### THE INPUT
━━━━━━━━

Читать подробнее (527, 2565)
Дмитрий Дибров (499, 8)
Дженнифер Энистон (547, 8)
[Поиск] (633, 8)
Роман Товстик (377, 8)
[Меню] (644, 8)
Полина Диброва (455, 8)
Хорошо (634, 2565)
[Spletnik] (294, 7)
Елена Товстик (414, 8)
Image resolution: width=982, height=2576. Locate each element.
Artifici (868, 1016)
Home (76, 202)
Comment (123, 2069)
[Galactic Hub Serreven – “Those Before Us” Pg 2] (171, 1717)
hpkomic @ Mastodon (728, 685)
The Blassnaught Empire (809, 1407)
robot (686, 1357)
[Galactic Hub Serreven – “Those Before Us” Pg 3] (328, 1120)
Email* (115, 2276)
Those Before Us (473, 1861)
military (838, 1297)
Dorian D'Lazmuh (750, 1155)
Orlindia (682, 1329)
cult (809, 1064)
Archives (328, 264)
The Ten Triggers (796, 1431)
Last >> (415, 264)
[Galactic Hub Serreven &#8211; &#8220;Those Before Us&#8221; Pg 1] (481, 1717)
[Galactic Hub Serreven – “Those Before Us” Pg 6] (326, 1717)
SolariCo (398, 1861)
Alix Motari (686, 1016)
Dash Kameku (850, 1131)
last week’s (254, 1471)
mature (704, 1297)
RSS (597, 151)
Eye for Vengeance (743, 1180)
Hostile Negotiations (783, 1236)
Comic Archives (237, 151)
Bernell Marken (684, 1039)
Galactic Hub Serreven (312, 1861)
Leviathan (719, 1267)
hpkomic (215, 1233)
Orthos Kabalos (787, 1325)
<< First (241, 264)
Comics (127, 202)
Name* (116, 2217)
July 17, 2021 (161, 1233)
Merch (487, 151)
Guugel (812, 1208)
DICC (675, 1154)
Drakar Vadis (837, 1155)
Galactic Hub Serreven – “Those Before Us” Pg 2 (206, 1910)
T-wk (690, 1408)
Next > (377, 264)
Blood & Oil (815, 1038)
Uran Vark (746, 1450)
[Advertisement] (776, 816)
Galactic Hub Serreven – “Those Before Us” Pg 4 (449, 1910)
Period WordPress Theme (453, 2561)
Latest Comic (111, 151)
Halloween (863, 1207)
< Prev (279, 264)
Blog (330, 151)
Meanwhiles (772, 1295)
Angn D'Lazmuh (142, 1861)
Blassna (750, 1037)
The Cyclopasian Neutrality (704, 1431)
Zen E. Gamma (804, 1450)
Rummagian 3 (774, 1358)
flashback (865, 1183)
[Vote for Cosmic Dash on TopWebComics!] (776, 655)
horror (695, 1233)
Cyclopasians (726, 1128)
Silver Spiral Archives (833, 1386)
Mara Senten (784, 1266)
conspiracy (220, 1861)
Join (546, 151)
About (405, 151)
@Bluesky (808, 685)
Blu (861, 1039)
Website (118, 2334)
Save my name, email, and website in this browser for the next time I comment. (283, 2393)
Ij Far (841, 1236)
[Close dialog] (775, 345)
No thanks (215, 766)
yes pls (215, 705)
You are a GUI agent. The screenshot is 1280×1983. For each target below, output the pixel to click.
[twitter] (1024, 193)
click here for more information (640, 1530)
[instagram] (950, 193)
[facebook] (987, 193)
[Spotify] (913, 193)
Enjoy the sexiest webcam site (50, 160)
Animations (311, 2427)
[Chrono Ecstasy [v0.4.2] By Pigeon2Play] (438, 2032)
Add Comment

━━━━━━━━

### TASK PROMPT
Would you copy out exactly the lines above that start at the one containing "The Ten Triggers (796, 1431)" and end at the one containing "Join (546, 151)", inclusive?

### ANSWER FOR THE TASK
The Ten Triggers (796, 1431)
Last >> (415, 264)
[Galactic Hub Serreven &#8211; &#8220;Those Before Us&#8221; Pg 1] (481, 1717)
[Galactic Hub Serreven – “Those Before Us” Pg 6] (326, 1717)
SolariCo (398, 1861)
Alix Motari (686, 1016)
Dash Kameku (850, 1131)
last week’s (254, 1471)
mature (704, 1297)
RSS (597, 151)
Eye for Vengeance (743, 1180)
Hostile Negotiations (783, 1236)
Comic Archives (237, 151)
Bernell Marken (684, 1039)
Galactic Hub Serreven (312, 1861)
Leviathan (719, 1267)
hpkomic (215, 1233)
Orthos Kabalos (787, 1325)
<< First (241, 264)
Comics (127, 202)
Name* (116, 2217)
July 17, 2021 (161, 1233)
Merch (487, 151)
Guugel (812, 1208)
DICC (675, 1154)
Drakar Vadis (837, 1155)
Galactic Hub Serreven – “Those Before Us” Pg 2 (206, 1910)
T-wk (690, 1408)
Next > (377, 264)
Blood & Oil (815, 1038)
Uran Vark (746, 1450)
[Advertisement] (776, 816)
Galactic Hub Serreven – “Those Before Us” Pg 4 (449, 1910)
Period WordPress Theme (453, 2561)
Latest Comic (111, 151)
Halloween (863, 1207)
< Prev (279, 264)
Blog (330, 151)
Meanwhiles (772, 1295)
Angn D'Lazmuh (142, 1861)
Blassna (750, 1037)
The Cyclopasian Neutrality (704, 1431)
Zen E. Gamma (804, 1450)
Rummagian 3 (774, 1358)
flashback (865, 1183)
[Vote for Cosmic Dash on TopWebComics!] (776, 655)
horror (695, 1233)
Cyclopasians (726, 1128)
Silver Spiral Archives (833, 1386)
Mara Senten (784, 1266)
conspiracy (220, 1861)
Join (546, 151)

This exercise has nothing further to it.